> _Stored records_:

---*---

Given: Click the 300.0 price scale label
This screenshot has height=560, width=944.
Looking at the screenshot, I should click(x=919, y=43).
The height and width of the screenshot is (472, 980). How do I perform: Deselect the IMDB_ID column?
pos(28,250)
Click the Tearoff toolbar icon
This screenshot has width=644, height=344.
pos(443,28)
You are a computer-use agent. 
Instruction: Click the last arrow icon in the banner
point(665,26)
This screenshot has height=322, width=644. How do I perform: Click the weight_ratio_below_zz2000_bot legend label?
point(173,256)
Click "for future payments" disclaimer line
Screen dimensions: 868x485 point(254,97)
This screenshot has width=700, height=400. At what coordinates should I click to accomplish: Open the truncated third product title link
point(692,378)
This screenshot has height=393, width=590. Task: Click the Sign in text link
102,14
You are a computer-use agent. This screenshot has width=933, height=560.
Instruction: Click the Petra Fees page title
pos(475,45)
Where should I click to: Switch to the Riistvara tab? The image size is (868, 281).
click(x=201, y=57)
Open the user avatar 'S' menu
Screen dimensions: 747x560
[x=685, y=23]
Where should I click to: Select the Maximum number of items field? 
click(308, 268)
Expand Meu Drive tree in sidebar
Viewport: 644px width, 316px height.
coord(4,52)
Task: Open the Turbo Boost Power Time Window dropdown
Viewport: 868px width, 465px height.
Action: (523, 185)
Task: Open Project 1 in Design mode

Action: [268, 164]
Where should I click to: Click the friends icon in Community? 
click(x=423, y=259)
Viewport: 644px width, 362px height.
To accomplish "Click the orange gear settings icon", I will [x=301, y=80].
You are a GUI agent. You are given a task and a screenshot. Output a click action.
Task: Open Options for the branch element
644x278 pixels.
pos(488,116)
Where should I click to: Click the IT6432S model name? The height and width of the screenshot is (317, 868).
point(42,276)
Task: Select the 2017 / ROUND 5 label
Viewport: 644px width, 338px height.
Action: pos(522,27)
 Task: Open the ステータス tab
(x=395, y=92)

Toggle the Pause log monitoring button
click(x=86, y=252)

---*---

Output each entry exactly. Leave none out.

> _Response area_:
Given: Click the 300.0 price scale label
This screenshot has height=560, width=944.
Looking at the screenshot, I should click(x=919, y=43).
The height and width of the screenshot is (472, 980). How do I perform: Deselect the IMDB_ID column?
pos(28,250)
Click the Tearoff toolbar icon
This screenshot has width=644, height=344.
pos(443,28)
You are a computer-use agent. 
Instruction: Click the last arrow icon in the banner
point(665,26)
This screenshot has height=322, width=644. How do I perform: Click the weight_ratio_below_zz2000_bot legend label?
point(173,256)
Click "for future payments" disclaimer line
Screen dimensions: 868x485 point(254,97)
This screenshot has width=700, height=400. At what coordinates should I click to accomplish: Open the truncated third product title link
point(692,378)
This screenshot has height=393, width=590. Task: Click the Sign in text link
102,14
You are a computer-use agent. This screenshot has width=933, height=560.
Instruction: Click the Petra Fees page title
pos(475,45)
Where should I click to: Switch to the Riistvara tab? The image size is (868, 281).
click(x=201, y=57)
Open the user avatar 'S' menu
Screen dimensions: 747x560
[x=685, y=23]
Where should I click to: Select the Maximum number of items field? 
click(308, 268)
Expand Meu Drive tree in sidebar
Viewport: 644px width, 316px height.
coord(4,52)
Task: Open the Turbo Boost Power Time Window dropdown
Viewport: 868px width, 465px height.
Action: (523, 185)
Task: Open Project 1 in Design mode

Action: [268, 164]
Where should I click to: Click the friends icon in Community? 
click(x=423, y=259)
Viewport: 644px width, 362px height.
To accomplish "Click the orange gear settings icon", I will [x=301, y=80].
You are a GUI agent. You are given a task and a screenshot. Output a click action.
Task: Open Options for the branch element
644x278 pixels.
pos(488,116)
Where should I click to: Click the IT6432S model name? The height and width of the screenshot is (317, 868).
point(42,276)
Task: Select the 2017 / ROUND 5 label
Viewport: 644px width, 338px height.
Action: pos(522,27)
 Task: Open the ステータス tab
(x=395, y=92)

Toggle the Pause log monitoring button
click(x=86, y=252)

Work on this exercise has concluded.